Board of Directors’ Review 2012

Revenue in 2012 increased 2% to EUR 2,240.9 million (2011: EUR 2,207.2 million) supported by favorable currency exchange. Revenues in local currencies and excluding acquisitions remained stable. Operative EBIT decreased 2% to EUR 154.1 million (157.3) with a margin of 6.9% (7.1%).

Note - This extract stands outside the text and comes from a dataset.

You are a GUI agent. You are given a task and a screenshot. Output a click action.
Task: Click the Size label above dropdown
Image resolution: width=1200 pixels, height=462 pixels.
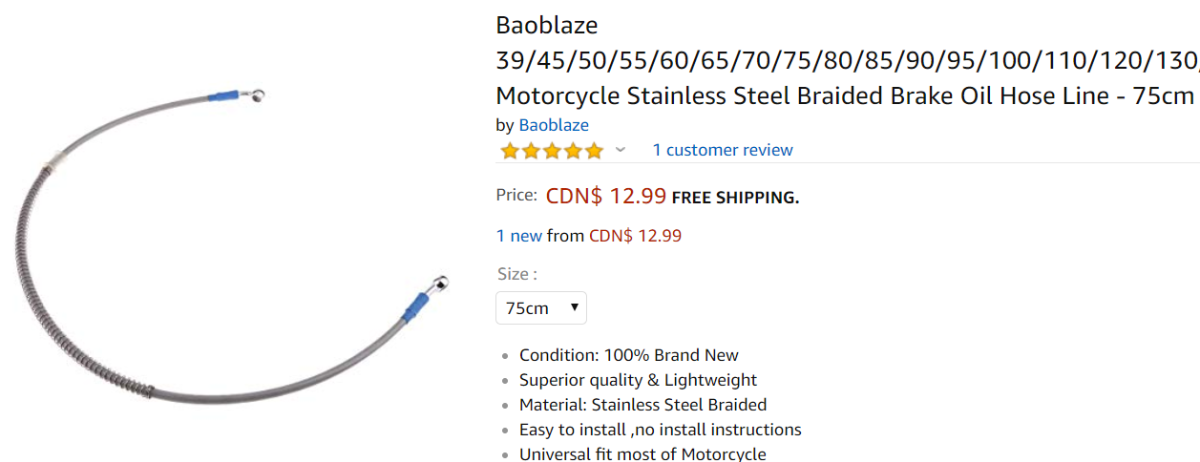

Earnings per share were reduced to EUR 0.11 (0.89). Non-recurring items, related to the Fit for Growth restructuring program, to the divestment of Kemira’s food and pharmaceuticals businesses and to the streamlining of Kemira’s operations had EUR 0.66 negative impact on the EPS. Operative earnings per share decreased 13% to EUR 0.77 (0.89) mainly due to lower net profits of the specialty TiO2 producer JV Sachtleben, of which Kemira owns 39%. The result of JV Sachtleben was negatively impacted by higher raw material cost and a significant slowdown in titanium dioxide demand. The Board of Directors proposes a cash dividend of EUR 0.53 per share, equaling a total of EUR 81 million.

KEY FIGURES AND RATIOS
EUR million Jan–Dec 2012 Jan–Dec 2011
Revenue 2,240.9 2,207.2
EBITDA 178.5 259.6
EBITDA, % 8.0 11.8
Operative EBIT 154.1 157.3
EBIT 31.7 158.3
Operative EBIT, % 6.9 7.1
EBIT, % 1.4 7.2
Share of profit or loss of associates 11.2 31.0
Financing income and expenses -15.7 -20.9
Profit before tax 27.2 168,4
Net profit 21.5 140,3
EPS, EUR 0.11 0,89
Operative EPS, EUR 0.77 0,89
Capital employed* 1,673.0 1,705.0
ROCE, %* 2.6 11.1
Cash flow after investing activities 71.8 115.3
Capital expenditure 134.1 201.1
Equity ratio, % at period-end 53 51
Gearing, % at period-end 40 38
Personnel at period-end 4,857 5,006
* 12-month rolling average (ROCE, % based on the reported EBIT).

Definitions of key figures are available at www.kemira.com. Comparative 2011 figures are provided in parentheses for some financial results, where appropriate. Operating profit, excluding non-recurring items, is referred to as Operative EBIT. Operating profit is referred to as EBIT.